→ **Data for processing**:
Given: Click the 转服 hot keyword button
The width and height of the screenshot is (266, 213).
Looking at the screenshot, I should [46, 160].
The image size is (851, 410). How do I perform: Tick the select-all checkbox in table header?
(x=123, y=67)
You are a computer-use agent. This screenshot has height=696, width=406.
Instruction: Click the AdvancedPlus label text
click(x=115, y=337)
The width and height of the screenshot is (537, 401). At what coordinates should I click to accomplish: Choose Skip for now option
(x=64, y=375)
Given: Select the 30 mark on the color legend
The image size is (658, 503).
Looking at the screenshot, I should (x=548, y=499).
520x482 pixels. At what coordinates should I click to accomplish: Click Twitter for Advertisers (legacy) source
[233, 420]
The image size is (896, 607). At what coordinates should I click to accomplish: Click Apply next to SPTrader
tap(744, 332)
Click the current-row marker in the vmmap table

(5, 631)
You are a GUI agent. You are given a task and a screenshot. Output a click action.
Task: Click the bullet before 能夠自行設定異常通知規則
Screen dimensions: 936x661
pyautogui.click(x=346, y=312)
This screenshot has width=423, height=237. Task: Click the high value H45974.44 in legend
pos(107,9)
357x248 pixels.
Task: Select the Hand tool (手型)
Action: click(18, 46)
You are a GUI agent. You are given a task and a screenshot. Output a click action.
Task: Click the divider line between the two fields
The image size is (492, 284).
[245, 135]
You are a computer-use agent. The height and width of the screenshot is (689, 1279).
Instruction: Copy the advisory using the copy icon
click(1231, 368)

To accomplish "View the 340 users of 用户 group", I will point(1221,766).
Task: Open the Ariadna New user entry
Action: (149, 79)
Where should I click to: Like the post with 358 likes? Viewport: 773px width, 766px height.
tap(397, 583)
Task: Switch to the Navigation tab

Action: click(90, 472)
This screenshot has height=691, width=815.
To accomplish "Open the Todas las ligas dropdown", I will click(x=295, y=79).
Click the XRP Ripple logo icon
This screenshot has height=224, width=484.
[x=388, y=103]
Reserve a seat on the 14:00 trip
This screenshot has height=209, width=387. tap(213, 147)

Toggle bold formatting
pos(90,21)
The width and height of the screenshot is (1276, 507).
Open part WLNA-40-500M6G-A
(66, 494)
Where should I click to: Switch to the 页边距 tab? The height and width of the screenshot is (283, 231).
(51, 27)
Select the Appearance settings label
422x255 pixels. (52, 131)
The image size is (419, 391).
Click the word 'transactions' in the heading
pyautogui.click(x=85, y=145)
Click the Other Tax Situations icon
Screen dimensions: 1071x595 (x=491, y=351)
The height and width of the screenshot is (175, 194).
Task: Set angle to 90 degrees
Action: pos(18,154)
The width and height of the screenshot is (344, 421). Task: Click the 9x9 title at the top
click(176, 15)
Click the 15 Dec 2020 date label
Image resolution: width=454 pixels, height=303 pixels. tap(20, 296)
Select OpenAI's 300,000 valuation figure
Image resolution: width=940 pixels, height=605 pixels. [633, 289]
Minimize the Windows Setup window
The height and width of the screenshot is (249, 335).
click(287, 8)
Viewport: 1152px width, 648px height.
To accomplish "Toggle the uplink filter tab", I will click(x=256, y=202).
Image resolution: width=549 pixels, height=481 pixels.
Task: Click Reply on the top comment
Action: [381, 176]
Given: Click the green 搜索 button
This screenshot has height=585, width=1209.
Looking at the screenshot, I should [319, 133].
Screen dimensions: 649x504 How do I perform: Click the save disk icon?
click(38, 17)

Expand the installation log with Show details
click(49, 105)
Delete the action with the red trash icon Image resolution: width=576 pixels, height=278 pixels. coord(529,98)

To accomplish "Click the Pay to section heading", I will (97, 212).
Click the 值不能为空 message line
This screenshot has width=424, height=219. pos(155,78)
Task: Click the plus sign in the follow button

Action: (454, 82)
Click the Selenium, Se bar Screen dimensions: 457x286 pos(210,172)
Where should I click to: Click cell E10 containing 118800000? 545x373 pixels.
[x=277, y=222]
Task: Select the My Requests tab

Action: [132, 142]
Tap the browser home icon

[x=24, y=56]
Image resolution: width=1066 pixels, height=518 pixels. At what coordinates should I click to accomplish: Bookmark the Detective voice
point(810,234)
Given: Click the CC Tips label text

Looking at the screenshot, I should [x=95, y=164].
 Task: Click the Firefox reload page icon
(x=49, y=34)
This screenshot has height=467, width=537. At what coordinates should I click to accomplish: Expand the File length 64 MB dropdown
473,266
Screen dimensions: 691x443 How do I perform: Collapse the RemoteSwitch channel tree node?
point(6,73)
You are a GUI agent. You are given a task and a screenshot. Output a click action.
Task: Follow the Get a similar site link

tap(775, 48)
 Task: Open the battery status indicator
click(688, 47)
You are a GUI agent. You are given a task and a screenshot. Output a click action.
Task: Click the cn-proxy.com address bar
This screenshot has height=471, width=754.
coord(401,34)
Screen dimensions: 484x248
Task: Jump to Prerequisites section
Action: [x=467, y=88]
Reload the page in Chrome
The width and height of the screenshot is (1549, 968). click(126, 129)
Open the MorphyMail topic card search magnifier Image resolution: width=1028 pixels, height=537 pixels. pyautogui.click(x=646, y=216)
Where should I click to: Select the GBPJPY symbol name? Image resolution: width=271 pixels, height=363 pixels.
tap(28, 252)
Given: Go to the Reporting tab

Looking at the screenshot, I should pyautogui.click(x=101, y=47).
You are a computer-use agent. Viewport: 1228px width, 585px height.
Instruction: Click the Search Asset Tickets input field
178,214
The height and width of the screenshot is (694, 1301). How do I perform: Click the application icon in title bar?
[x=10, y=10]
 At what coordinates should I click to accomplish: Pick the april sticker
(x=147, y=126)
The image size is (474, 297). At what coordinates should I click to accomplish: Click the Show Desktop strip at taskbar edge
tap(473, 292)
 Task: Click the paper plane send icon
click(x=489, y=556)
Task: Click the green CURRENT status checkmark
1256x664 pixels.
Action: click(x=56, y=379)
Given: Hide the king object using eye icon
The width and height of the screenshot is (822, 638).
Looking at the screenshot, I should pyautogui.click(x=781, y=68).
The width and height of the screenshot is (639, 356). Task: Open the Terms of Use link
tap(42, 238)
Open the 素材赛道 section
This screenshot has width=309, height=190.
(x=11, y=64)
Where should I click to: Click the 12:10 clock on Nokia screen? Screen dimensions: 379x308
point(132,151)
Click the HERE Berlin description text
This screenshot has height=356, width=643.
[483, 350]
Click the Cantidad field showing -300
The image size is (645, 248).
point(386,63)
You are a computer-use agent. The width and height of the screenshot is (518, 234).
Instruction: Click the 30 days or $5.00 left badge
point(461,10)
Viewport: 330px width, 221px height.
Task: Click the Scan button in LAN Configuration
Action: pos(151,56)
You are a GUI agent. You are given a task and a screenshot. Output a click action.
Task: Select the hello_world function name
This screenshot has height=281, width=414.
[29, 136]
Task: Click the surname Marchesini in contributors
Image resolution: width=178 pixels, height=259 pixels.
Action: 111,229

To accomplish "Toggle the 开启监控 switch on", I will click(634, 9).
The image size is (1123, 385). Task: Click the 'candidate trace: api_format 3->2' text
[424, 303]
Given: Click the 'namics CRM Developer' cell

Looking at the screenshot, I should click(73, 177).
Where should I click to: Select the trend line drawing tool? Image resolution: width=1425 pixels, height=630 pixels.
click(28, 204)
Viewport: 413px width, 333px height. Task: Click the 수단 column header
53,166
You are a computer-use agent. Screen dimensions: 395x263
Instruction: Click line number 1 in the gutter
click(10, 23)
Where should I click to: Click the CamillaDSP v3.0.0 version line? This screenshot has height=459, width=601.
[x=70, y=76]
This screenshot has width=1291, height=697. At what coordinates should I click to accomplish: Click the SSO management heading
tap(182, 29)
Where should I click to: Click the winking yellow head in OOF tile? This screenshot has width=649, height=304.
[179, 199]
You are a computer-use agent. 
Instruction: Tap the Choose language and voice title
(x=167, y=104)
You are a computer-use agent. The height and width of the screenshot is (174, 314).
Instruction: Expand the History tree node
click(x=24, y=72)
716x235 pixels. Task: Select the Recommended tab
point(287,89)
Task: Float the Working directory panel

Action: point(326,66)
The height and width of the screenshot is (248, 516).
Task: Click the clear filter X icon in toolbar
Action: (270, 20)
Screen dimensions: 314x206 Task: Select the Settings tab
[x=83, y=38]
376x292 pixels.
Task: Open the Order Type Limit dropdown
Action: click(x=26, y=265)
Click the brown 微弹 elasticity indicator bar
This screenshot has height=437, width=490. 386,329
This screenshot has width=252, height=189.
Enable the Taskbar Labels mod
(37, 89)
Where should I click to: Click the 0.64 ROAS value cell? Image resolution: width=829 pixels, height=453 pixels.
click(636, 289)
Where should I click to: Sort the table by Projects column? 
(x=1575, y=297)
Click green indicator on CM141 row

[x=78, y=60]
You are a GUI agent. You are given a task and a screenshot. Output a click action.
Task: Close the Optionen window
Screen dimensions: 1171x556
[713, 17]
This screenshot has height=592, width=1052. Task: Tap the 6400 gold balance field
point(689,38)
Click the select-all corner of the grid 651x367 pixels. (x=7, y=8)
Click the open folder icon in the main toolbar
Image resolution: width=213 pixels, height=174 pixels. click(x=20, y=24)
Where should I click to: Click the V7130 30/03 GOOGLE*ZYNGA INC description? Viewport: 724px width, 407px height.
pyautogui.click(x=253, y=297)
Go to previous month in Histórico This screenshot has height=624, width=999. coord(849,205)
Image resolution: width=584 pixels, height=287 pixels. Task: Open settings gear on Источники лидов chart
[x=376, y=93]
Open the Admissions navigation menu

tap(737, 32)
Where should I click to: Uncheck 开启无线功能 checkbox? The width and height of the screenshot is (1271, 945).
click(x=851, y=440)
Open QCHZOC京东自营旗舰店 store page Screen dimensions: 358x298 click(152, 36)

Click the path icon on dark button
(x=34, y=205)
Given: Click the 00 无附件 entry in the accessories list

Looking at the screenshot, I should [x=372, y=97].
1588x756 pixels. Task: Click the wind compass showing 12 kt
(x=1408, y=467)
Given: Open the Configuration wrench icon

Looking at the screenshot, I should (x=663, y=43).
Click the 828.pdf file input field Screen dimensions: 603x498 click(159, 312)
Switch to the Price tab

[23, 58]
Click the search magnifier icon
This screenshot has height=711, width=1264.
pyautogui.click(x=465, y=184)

→ **About this task**:
Copy the material above word for word, taking the first line, the line containing "You are a computer-use agent. This", and every line between them, and nothing else.

→ **Reply to the task**:
Given: Click the 转服 hot keyword button
The width and height of the screenshot is (266, 213).
Looking at the screenshot, I should [46, 160].
The image size is (851, 410). How do I perform: Tick the select-all checkbox in table header?
(x=123, y=67)
You are a computer-use agent. This screenshot has height=696, width=406.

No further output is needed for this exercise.